------ Exercise materials ------

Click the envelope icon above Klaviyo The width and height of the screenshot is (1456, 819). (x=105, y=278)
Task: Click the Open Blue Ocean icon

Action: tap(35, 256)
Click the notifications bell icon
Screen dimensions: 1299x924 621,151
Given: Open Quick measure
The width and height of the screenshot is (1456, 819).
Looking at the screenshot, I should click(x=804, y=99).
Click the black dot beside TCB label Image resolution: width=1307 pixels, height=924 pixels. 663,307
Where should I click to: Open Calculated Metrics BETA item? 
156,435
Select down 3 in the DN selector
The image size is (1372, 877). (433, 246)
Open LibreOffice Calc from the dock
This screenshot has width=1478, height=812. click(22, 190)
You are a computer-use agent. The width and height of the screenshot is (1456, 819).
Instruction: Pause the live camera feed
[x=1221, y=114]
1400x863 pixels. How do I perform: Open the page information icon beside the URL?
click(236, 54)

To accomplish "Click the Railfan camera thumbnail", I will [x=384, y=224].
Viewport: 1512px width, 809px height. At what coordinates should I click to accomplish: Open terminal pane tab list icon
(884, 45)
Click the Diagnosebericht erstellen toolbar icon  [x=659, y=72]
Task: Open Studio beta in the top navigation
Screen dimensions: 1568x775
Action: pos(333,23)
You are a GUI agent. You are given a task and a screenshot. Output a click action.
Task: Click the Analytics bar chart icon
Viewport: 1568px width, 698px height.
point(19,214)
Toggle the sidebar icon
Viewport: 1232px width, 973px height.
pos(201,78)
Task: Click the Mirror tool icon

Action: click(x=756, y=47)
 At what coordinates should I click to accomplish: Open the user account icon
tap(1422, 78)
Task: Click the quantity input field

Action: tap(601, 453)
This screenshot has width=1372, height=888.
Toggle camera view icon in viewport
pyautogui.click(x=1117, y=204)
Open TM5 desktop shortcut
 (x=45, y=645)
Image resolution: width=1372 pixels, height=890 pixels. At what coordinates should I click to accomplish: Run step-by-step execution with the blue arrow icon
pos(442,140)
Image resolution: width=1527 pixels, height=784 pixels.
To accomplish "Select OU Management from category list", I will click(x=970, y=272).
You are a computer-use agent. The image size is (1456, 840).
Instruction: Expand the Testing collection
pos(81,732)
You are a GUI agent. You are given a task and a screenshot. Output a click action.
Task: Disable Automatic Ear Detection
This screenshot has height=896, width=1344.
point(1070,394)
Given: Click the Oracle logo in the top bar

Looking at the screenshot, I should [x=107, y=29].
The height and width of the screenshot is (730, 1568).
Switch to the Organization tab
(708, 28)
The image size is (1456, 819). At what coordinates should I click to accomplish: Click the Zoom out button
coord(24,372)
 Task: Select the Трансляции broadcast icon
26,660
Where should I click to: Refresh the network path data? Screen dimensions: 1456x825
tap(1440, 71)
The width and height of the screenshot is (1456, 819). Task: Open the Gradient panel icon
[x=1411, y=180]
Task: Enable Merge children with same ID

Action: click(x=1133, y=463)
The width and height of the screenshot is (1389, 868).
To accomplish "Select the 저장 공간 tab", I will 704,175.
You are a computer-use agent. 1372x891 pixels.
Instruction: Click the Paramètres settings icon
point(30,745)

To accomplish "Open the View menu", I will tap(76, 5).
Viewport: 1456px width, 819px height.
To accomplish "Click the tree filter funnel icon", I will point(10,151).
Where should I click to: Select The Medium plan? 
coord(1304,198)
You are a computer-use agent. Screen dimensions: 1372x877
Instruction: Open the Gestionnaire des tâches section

------

Each line of the data is to be transcribed exactly.

Click the envelope icon above Klaviyo The width and height of the screenshot is (1456, 819). (x=105, y=278)
Task: Click the Open Blue Ocean icon

Action: tap(35, 256)
Click the notifications bell icon
Screen dimensions: 1299x924 621,151
Given: Open Quick measure
The width and height of the screenshot is (1456, 819).
Looking at the screenshot, I should click(x=804, y=99).
Click the black dot beside TCB label Image resolution: width=1307 pixels, height=924 pixels. 663,307
Where should I click to: Open Calculated Metrics BETA item? 
156,435
Select down 3 in the DN selector
The image size is (1372, 877). (433, 246)
Open LibreOffice Calc from the dock
This screenshot has width=1478, height=812. click(22, 190)
You are a computer-use agent. The width and height of the screenshot is (1456, 819).
Instruction: Pause the live camera feed
[x=1221, y=114]
1400x863 pixels. How do I perform: Open the page information icon beside the URL?
click(236, 54)

To accomplish "Click the Railfan camera thumbnail", I will [x=384, y=224].
Viewport: 1512px width, 809px height. At what coordinates should I click to accomplish: Open terminal pane tab list icon
(884, 45)
Click the Diagnosebericht erstellen toolbar icon  [x=659, y=72]
Task: Open Studio beta in the top navigation
Screen dimensions: 1568x775
Action: pos(333,23)
You are a GUI agent. You are given a task and a screenshot. Output a click action.
Task: Click the Analytics bar chart icon
Viewport: 1568px width, 698px height.
point(19,214)
Toggle the sidebar icon
Viewport: 1232px width, 973px height.
pos(201,78)
Task: Click the Mirror tool icon

Action: click(x=756, y=47)
 At what coordinates should I click to accomplish: Open the user account icon
tap(1422, 78)
Task: Click the quantity input field

Action: tap(601, 453)
This screenshot has width=1372, height=888.
Toggle camera view icon in viewport
pyautogui.click(x=1117, y=204)
Open TM5 desktop shortcut
 (x=45, y=645)
Image resolution: width=1372 pixels, height=890 pixels. At what coordinates should I click to accomplish: Run step-by-step execution with the blue arrow icon
pos(442,140)
Image resolution: width=1527 pixels, height=784 pixels.
To accomplish "Select OU Management from category list", I will click(x=970, y=272).
You are a computer-use agent. The image size is (1456, 840).
Instruction: Expand the Testing collection
pos(81,732)
You are a GUI agent. You are given a task and a screenshot. Output a click action.
Task: Disable Automatic Ear Detection
This screenshot has height=896, width=1344.
point(1070,394)
Given: Click the Oracle logo in the top bar

Looking at the screenshot, I should [x=107, y=29].
The height and width of the screenshot is (730, 1568).
Switch to the Organization tab
(708, 28)
The image size is (1456, 819). At what coordinates should I click to accomplish: Click the Zoom out button
coord(24,372)
 Task: Select the Трансляции broadcast icon
26,660
Where should I click to: Refresh the network path data? Screen dimensions: 1456x825
tap(1440, 71)
The width and height of the screenshot is (1456, 819). Task: Open the Gradient panel icon
[x=1411, y=180]
Task: Enable Merge children with same ID

Action: click(x=1133, y=463)
The width and height of the screenshot is (1389, 868).
To accomplish "Select the 저장 공간 tab", I will 704,175.
You are a computer-use agent. 1372x891 pixels.
Instruction: Click the Paramètres settings icon
point(30,745)

To accomplish "Open the View menu", I will tap(76, 5).
Viewport: 1456px width, 819px height.
To accomplish "Click the tree filter funnel icon", I will point(10,151).
Where should I click to: Select The Medium plan? 
coord(1304,198)
You are a computer-use agent. Screen dimensions: 1372x877
Instruction: Open the Gestionnaire des tâches section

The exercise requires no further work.